A easier preventative option would be to use Firefox and the NoScript Add-on, use Firefox toobar customization to drag a NoScript button to the toolbar.
NoScript turns off all scripts and plug-ins by default, which you enable on a per site, per need, per visit type basis by clicking the NoScript button.
Firefox also has a pop-up window with a opt out before the downloads occurs, another safety step.
If you have click happy types types, it's advised to install the Public Fox ad-on as well, set a password on the broswer downloads.
If you have the trojan web page on your Mac's screen, simply use Apple Menu > Force Quit to quit the browser.
If you've downloaded but not run the installer, delete it immediatly from your downloads folder.
If you've installed the trojan and gave it your admin password, you need to backup your files to a external drive and c boot off the installer disk and Disk Utility > Erase with Zero your whole boot drive and reinstall OS X fresh, re-install all programs from original sources, scan your files with a AV software and then return them to your computer.
If you gave the AV software your credit card information, you need to call the credit card company and cancel the charge and freeze it.
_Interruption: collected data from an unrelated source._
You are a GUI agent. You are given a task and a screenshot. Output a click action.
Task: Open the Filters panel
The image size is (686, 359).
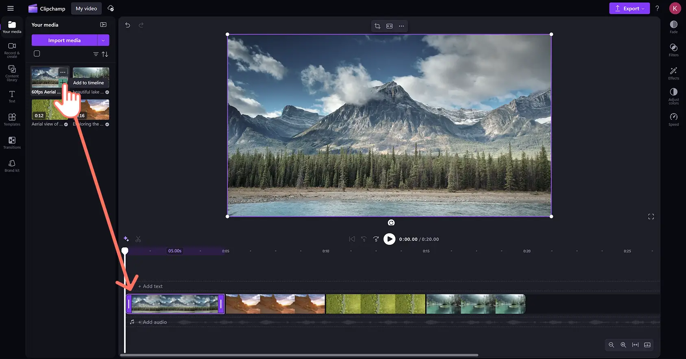673,50
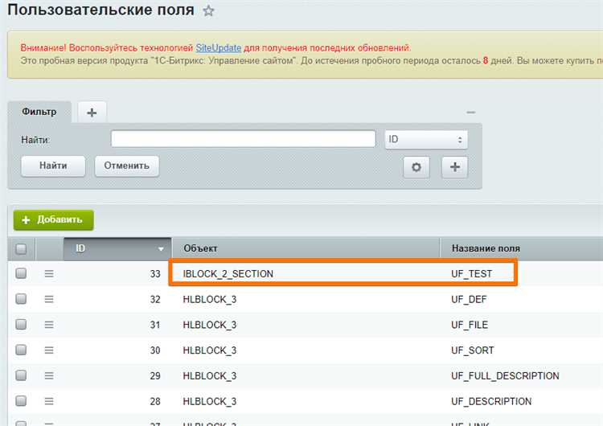Screen dimensions: 603x426
Task: Tick the select-all checkbox in table header
Action: 21,248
Assume your identity has been stolen and take appropriate action to defend your identity.
http://www.ftc.gov/bcp/edu/microsites/idtheft/
Some other advice:
Use only low amount debit/credit cards online with amounts your willing to risk losing.
Do not enable overdraft protection with these on line type cards.
Maintain the bulk of your funds in more secure, no user electronic access accounts (keep the blame for loss entirely on the bank)
Beware that banks and credit card companies like to increase your credit/debit card limits without notice.
If you lose a considerable amount of funds through a electronic means in your control, like a ATM, credit card, debit card or on line banking, expect a very long and tiresome legal battle to hopefully regain those funds and prove fault.
(note: I receive no compensation from mentioning these sites/article or their solutions, etc)
MacBook Pro, Mac OS X (10.6.7), 17" Quad XP, Vista, 7, Linux(s)